4.      Organisation und Struktur

Strukturelle Vorgaben und die organisatorische Umsetzung sind für die Rahmung von sexueller Bildung in der Schule maßgeblich. Sexualerziehung wird in den befragten Schulen in den Jahrgängen 6/7 und 8/9 unterrichtet. Der zeitliche Umfang wird dabei zumeist von der Lehrkraft variabel festgelegt. Teilweise wurde auch berichtet, dass dem Thema manchmal mehr Zeit eingeräumt wird, als im Curriculum angedacht. Alle befragten Lehrkräfte haben innerhalb des Lehramtsstudiums Biologie als Unterrichtsfach studiert. Teilweise fungieren sie als Multiplikator:innen innerhalb des Kollegiums, um Kolleg:innen fortzubilden, die Sexualkunde fachfremd unterrichten. Es wird beschrieben, dass sexuelle Bildung keine besondere Priorität seitens der Schulleitung in den Schulen der befragten Lehrer:innen erfährt. In einem Fall wird sogar beschrieben, dass bei zeitlicher Knappheit auch schnell über die Reduzierung des Umfangs des Sexualkunde-Unterrichts nachgedacht werde. Benötigtes Material werde aus dem Schuletat finanziert. Über die schulinternen Strukturen hinaus wird teilweise mit externen Bildungspartner:innen zum Thema kooperiert. So suchen die Lehrkräfte aktiv den Kontakt zu externen Kooperationspartnern.

 

Es lässt sich zusammenfassen, dass entsprechend der Schilderungen in den Interviews vieles im Bereich sexueller Bildung innerhalb der Schule durch (Einzel-)Engagement vorangetrieben wird. Die Lehrkräfte, die befragt wurden, haben sich gerne bereit erklärt, ein Interview zu geben, woraus geschlossen werden kann, dass sie dem Thema Wichtigkeit beimessen.

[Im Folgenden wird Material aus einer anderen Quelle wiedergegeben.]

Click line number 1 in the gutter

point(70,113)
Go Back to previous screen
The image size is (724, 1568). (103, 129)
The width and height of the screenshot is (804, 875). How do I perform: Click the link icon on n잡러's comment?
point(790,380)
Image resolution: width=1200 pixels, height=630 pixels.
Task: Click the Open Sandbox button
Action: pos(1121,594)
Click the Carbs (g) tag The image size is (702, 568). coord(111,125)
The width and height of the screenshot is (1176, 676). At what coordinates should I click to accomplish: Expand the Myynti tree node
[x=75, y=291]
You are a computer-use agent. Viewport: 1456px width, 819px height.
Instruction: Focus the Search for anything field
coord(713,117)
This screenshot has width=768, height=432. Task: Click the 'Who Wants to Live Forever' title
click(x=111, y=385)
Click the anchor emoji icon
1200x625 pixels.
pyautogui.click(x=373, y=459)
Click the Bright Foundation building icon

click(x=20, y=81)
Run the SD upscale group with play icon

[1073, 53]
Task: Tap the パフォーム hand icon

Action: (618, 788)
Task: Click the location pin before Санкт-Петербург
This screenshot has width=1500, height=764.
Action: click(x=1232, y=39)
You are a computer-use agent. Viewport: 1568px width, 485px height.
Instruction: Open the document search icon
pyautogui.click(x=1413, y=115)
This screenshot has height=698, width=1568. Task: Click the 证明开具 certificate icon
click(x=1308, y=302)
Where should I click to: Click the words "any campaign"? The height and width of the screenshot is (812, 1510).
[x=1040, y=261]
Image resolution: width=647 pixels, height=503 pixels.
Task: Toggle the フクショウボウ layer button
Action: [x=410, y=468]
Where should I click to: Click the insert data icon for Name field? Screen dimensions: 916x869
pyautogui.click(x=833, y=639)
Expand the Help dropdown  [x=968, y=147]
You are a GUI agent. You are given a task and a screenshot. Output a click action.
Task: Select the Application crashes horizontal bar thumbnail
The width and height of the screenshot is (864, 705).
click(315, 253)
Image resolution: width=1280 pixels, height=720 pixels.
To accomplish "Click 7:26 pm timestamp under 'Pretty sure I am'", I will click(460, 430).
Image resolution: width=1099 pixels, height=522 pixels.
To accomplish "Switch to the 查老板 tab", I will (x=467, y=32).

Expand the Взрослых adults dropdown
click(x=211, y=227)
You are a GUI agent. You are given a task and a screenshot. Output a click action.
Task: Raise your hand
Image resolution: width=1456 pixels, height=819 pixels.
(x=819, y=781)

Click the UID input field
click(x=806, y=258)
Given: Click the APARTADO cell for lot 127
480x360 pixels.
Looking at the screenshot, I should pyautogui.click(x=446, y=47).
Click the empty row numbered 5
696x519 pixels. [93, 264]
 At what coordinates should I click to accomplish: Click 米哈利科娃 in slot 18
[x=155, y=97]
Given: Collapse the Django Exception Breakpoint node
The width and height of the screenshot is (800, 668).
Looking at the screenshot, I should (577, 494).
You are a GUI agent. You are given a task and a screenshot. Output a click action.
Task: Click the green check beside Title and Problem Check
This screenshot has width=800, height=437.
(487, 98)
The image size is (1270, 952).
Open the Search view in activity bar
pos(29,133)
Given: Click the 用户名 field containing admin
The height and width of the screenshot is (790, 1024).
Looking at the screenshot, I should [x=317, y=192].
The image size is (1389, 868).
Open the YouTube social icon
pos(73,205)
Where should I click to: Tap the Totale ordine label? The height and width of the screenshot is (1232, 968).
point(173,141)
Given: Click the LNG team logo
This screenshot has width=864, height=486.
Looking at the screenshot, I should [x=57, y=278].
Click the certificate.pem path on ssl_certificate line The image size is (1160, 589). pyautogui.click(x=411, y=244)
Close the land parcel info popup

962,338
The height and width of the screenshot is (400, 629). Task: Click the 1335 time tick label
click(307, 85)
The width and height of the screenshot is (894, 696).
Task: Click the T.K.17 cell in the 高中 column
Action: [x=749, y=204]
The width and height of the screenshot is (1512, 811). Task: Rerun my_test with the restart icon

Unerkannt bleiben so Fälle, in denen keines oder nur wenig Engagement für die Vermittlung von sexueller Bildung bereitsteht. Die beschriebenen strukturellen und organisatorischen Begebenheiten lassen allerdings nicht erwarten, dass eine positive Vermittlung sexueller Bildung im Rahmen der Leitlinien des Bildungsplans auch ohne persönliches Engagement seitens der Lehrkräfte gelingt.